» DATA ROWS:
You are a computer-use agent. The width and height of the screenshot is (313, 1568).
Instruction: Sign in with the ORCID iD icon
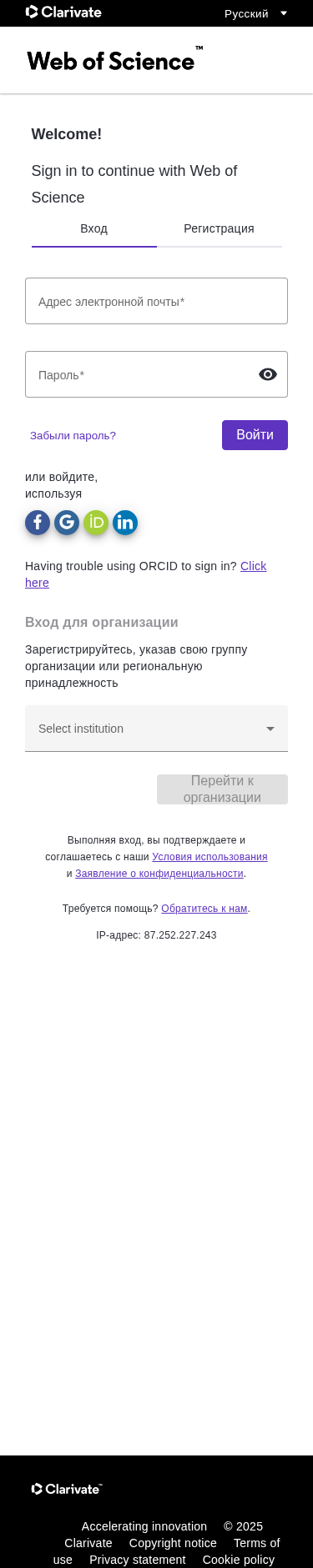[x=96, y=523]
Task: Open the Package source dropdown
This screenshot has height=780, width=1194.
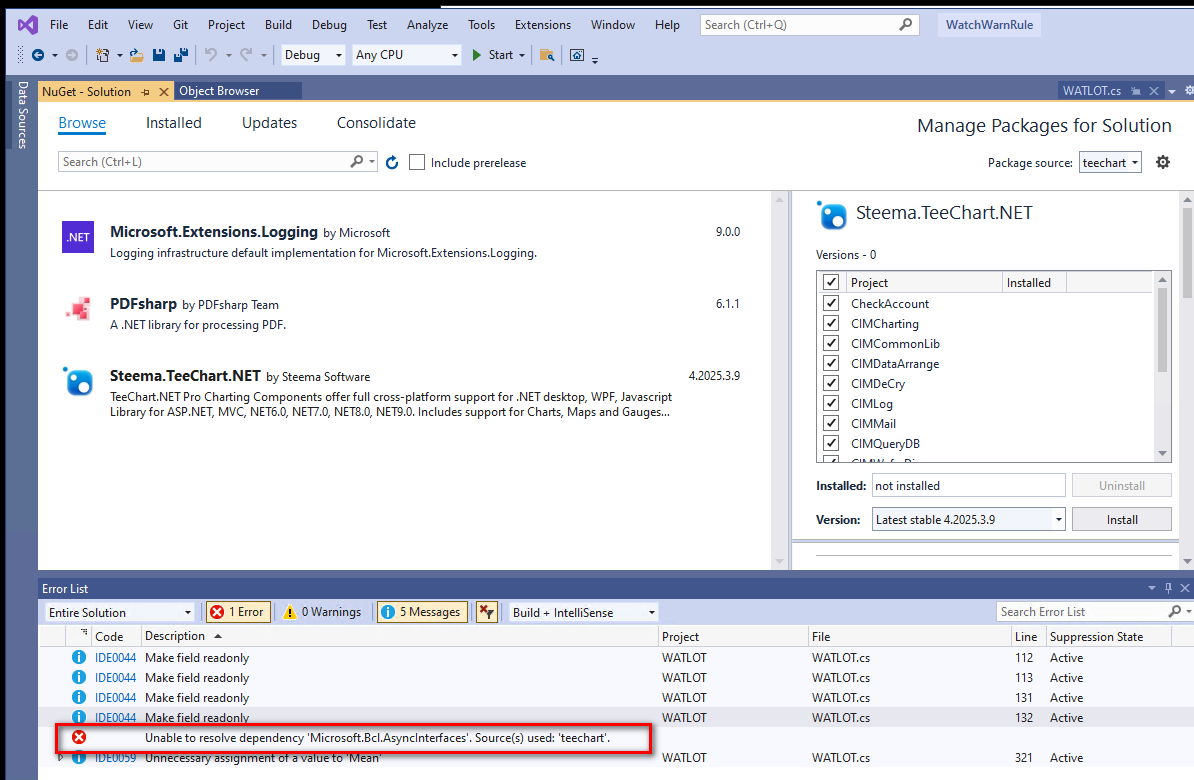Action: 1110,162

* * *

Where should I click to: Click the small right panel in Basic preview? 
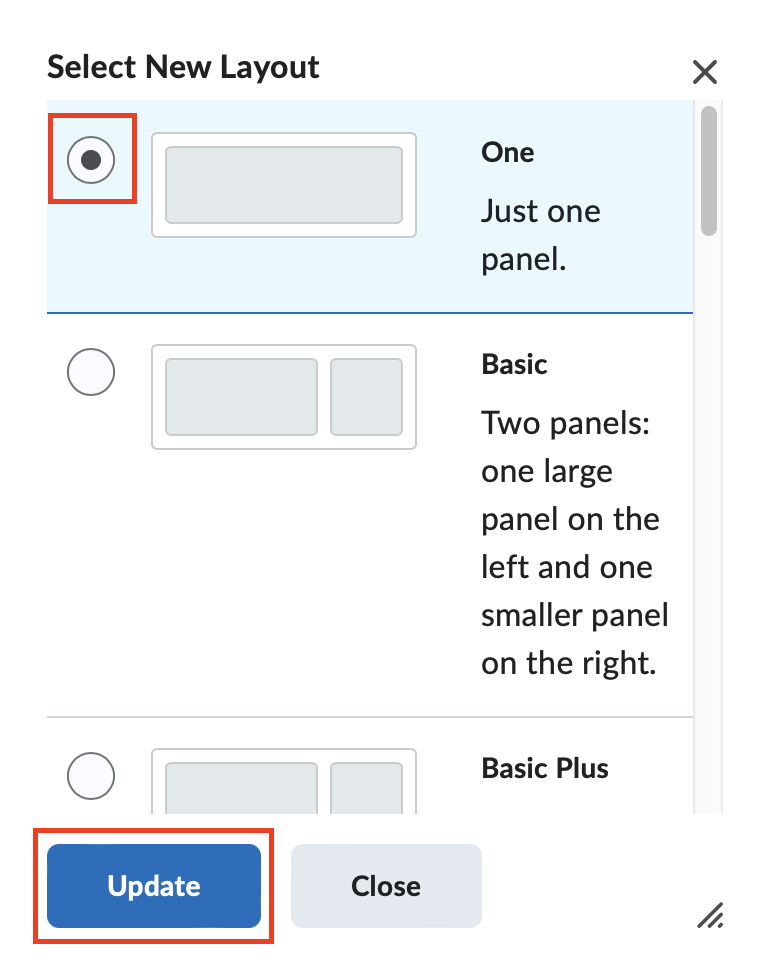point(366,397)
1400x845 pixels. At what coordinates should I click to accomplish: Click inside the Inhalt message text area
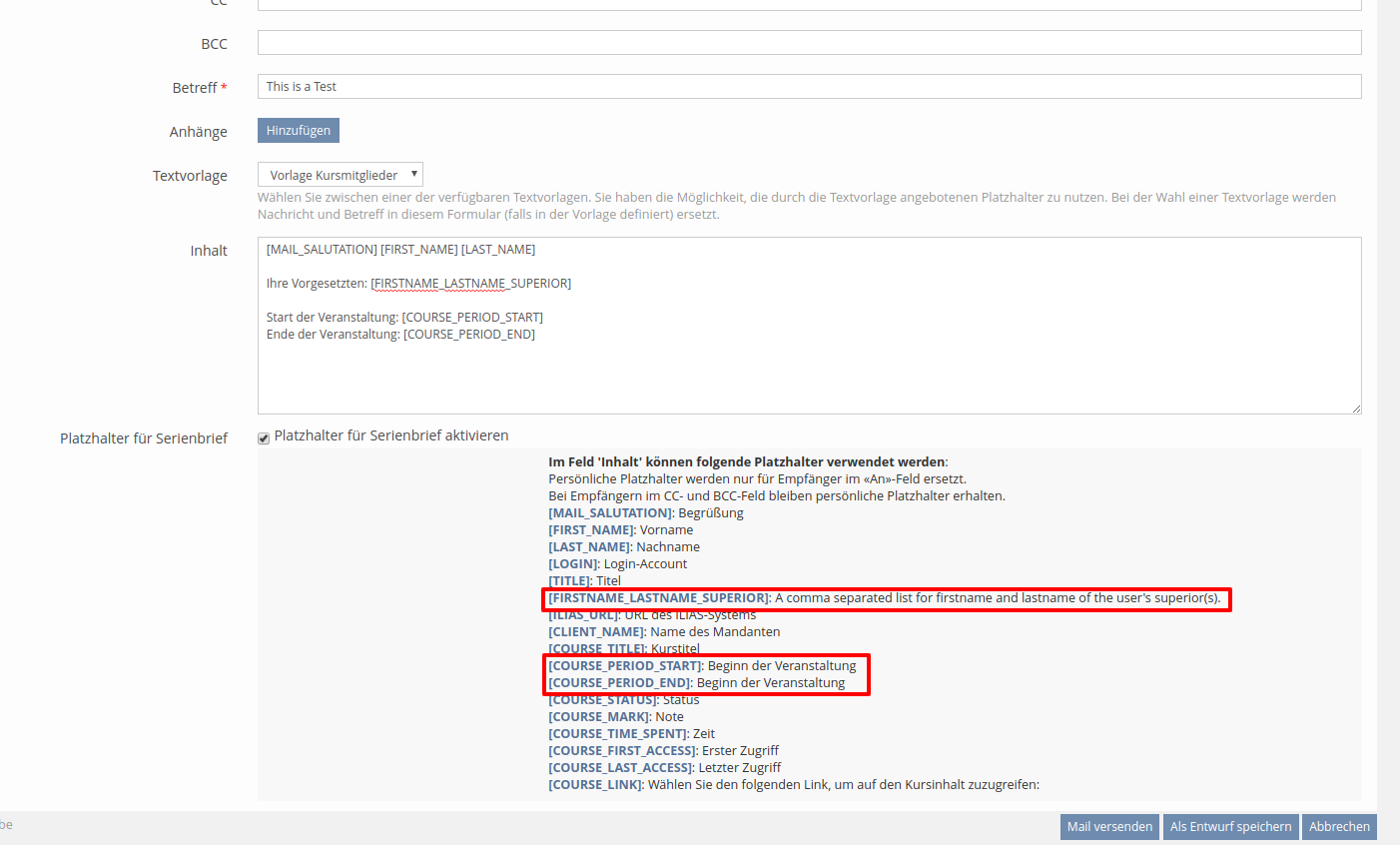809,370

...

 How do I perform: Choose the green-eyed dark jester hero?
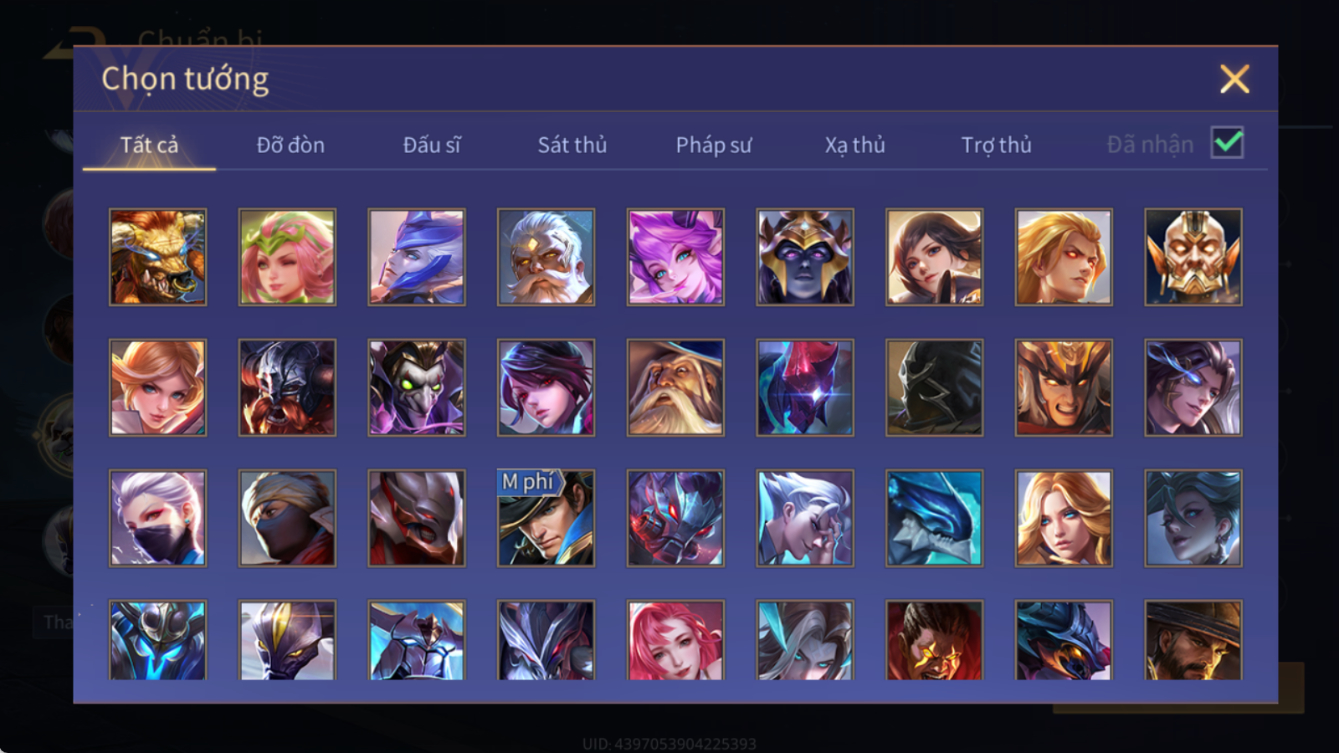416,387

» EXERCISE DETAILS:
Could you lay out the lines from the one with "You are a computer-use" up to and including the one with "Action: 1110,162" as a Markdown table with the columns Row and Line, skipping any blank lines and leaving the pictures out?

» RESULT OF THE TASK:
| Row | Line |
|---|---|
| 1 | You are a computer-use agent. The width and height of the screenshot is (313, 1568). |
| 2 | Instruction: Sign in with the ORCID iD icon |
| 3 | [x=96, y=523] |
| 4 | Task: Open the Package source dropdown |
| 5 | This screenshot has height=780, width=1194. |
| 6 | Action: 1110,162 |